A DesignLab Capstone Project
Fitbit Flow: Asthma Tracking for the Fitness Nerd
Modernizing How You Record Your Data
Doctors often recommend that asthma patients watch their lung health closely, but traditional writing methods are cumbersome and hard to interpret. Fitbit Flow gives asthmatics an easy way to log peak flow readings, and helps them find trends in their asthma data—even in comparison to their fitness performance.
Encouraging Interaction Beyond the App
While Fitbit Flow offers many useful features to the user (userful features, if you will), the most common reason for opening the app is to add a new peak flow reading—something that often happens two or more times a day. To make this easier, FitbitFlow lets users add readings directly from the lock screen or home screen.

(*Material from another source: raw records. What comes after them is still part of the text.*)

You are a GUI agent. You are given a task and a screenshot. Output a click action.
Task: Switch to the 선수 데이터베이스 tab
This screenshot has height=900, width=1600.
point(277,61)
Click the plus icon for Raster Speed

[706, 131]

"Force touch" and Notification interactions allow a user to add a reading without actually opening the app

Ideally all users would have digital peak flow meters, allowing the app to pull data without the need for manual input. Until the time that such devices are accessible and affordable, I've designed this app to work well even if all you have is a simple analog meter.
Final Thoughts
I’m happy with how this app has turned out, as I think it delivers on the key needs of the user: allowing her to record asthma data and see how it compares to fitness data. But I’d like to go back to the drawing table and imagine potential progressive enhancements. Will the user want to know the pollution level in her area? Will badges and other gamification techniques encourage her to keep logging her data? I hope to revisit these questions to further improve and refine the app.